1. Did Wrestler X have at the very least two of the three the following attributes?

  • Above average to good promo skills: Absolutely, I wouldn’t even say above-average or good, I’d say great. I remember his promos speficially standing out to me as a young impressionable Attitude-Era viewer. He was a hated character largely on the heels of his promo ability, lord knows he didn’t do anything in the ring to warrant it.
  • Above average to good in-ring ability: Not at all. Singh was pretty awful in the ring, he was stiff, sloppy and lacked any sort of natural ability. Worse yet, this isn’t someone who was rushed to television or rushed to the spotlight quickly. He trained for years, trained in the New Japan Dojo, trained by Sweet Daddy Siki and Ron Hutchinson. Sure, he was rushed into the spotlight at the beginning of his career but he took numerous hiatuses in-between to refine his in-ring. It’s nothing against the guy, some people are good at it, others aren’t. Tiger Ali Singh was not.
  • Above average to good “look” (in shape, tall, muscular, etc.): You could go down the checklist with Singh, he had it all. He was 6’5, he was 275 pounds, attractive looking guy, good head of hair, dark skin, it was all there. He absolutely had the look to be a pro wrestling star.

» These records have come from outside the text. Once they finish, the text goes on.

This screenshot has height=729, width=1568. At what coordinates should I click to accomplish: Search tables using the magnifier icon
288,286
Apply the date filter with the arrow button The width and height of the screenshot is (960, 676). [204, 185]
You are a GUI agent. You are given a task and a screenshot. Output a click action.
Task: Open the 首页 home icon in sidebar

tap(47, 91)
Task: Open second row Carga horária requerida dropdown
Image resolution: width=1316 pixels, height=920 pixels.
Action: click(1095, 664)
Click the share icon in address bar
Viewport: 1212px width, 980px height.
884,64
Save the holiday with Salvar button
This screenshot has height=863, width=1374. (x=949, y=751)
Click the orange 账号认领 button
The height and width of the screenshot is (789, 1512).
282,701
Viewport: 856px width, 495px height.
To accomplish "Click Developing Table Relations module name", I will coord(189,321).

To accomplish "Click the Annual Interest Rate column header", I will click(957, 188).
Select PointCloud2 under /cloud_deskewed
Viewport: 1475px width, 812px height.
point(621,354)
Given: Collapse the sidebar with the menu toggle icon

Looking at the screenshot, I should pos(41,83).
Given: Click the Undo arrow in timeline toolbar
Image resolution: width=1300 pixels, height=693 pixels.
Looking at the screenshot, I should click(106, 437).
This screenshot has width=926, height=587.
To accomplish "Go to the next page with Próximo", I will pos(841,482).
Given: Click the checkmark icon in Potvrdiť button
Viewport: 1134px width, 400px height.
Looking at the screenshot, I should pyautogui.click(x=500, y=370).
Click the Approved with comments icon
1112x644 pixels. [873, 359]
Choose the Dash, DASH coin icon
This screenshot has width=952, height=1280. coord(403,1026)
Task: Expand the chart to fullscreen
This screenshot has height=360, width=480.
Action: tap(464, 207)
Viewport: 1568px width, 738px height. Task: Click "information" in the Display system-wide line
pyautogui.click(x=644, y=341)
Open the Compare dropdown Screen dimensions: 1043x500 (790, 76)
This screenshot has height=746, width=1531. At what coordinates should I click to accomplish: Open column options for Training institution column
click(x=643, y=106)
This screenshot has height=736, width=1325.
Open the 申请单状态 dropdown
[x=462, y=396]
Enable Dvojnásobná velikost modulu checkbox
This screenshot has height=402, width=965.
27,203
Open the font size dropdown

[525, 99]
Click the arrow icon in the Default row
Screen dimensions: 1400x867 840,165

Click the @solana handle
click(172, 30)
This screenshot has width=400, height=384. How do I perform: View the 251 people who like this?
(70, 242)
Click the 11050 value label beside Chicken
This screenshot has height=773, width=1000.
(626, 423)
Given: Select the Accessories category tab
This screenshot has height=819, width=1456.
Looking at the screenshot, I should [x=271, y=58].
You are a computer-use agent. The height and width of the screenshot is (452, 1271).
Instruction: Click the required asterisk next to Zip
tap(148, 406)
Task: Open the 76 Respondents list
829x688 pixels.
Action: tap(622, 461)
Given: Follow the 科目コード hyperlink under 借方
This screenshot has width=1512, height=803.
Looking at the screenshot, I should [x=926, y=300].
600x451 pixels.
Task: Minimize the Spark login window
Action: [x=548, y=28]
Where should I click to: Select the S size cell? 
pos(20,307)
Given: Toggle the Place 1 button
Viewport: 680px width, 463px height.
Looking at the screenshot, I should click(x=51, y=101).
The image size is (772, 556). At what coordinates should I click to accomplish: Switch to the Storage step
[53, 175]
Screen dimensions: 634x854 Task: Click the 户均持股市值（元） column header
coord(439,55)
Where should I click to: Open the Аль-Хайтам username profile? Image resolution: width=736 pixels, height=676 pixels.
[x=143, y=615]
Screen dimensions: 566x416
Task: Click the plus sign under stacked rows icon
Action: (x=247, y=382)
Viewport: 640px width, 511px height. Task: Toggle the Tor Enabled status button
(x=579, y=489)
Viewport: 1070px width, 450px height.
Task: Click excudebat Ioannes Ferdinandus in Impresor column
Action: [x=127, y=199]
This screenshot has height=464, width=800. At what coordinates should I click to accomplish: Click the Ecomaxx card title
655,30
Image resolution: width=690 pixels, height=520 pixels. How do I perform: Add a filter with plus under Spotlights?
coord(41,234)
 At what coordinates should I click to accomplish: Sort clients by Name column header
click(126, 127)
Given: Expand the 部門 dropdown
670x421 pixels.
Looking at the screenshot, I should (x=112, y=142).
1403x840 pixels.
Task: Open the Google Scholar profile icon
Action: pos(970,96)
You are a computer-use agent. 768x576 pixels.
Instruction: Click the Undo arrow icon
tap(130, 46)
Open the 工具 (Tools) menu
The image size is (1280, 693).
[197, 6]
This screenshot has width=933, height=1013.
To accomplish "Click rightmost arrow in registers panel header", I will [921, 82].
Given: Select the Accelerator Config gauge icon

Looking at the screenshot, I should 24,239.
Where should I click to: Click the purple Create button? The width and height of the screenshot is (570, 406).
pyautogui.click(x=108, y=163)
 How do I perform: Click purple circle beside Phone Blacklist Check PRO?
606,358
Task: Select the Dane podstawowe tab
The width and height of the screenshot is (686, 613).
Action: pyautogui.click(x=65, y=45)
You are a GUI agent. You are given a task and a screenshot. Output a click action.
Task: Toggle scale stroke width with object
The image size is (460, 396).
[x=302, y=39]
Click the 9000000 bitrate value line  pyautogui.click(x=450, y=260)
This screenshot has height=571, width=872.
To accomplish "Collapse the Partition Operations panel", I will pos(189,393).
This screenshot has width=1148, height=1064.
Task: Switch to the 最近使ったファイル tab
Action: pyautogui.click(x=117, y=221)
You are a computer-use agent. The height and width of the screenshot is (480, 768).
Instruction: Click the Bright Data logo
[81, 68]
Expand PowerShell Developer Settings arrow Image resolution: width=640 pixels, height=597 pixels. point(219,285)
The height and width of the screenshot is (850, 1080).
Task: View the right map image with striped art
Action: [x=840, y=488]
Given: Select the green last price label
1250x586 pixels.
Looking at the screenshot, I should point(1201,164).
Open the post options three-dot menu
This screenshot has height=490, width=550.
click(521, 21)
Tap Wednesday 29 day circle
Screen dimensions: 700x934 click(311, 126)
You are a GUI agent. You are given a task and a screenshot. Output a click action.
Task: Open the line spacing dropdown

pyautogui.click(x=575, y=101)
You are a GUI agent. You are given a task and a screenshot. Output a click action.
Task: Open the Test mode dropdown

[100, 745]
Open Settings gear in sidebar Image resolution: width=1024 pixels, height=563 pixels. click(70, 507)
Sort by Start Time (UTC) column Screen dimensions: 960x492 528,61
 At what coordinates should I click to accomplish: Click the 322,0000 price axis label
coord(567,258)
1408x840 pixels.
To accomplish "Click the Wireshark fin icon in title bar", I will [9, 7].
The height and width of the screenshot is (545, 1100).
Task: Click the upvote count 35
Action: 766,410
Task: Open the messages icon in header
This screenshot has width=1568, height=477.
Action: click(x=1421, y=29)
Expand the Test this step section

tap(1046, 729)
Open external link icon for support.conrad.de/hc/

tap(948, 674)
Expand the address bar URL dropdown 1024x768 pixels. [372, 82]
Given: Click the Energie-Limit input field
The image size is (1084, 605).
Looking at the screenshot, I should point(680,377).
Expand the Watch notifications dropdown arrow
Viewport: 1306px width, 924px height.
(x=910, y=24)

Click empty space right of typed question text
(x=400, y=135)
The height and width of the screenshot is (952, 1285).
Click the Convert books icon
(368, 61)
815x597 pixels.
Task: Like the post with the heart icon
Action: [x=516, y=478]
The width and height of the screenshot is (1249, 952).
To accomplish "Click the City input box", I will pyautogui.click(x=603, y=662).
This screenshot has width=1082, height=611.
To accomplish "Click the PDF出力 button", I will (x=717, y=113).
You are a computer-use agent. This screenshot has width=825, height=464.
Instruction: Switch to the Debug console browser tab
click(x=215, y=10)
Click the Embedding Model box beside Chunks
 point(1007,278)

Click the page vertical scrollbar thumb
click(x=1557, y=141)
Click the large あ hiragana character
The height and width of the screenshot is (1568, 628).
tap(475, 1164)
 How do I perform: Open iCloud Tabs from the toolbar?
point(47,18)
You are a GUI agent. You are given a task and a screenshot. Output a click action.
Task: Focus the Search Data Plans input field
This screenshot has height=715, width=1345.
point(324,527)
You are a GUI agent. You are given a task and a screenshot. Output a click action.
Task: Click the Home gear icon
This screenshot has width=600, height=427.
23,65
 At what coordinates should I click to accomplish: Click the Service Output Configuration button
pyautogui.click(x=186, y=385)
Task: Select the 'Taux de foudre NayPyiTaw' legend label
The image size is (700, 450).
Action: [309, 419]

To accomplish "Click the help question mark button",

So Singh meets our two out of three requirements, now the last question.

2. Did Wrestler X ever make it big in a major American wrestling promotion?

I’ve always struggled with how to define making it big. If I limited this to world title reigns or main events, this Wrestling’s Biggest Busts list would never end. It needs to be below that but also has some amount of standards so I’ve agreed on at the very least a prolonged run with a major company (NWA, WCW, WWE) and at the very least a few somewhat notable title reigns (Hardcore Title need not apply). With that definition in mind, Tiger Ali Singh absolutely did not make it big. He didn’t have a prolonged run, instead three truncated runs that saw him re-develop and re-tool his character in hopes of something clicking. He challenged for the European and Hardcore Titles during his career but never came close to being a contender for a major title let alone secondary titles.

Singh, like many second-generation superstars may have been doomed from the beginning. They enter the business with expectations of bettering or advancing the career of their fathers, but that rarely happens. As I mentioned during Singh’s in-ring blurb, you can train all you want, all across the world, with some of wrestling’s best trainers and it still never clicks. Ted DiBiase Jr. immediately comes to mind, another guy with seemingly all the tools in the world to make it big, but once that bell rang, something was missing, something not quite there.

It’s nothing against the individual, Singh didn’t seem to have an attitude about learning or trying to get better in the ring, he just reached his peak relatively early and didn’t have the capacity to get better.

With that being said, the man had all the tools to be a superstar in professional wrestling, the international superstar Vince McMahon envisioned. In the end, he was a slight blip on the radar making Tiger Ali Singh one of wrestling’s biggest busts.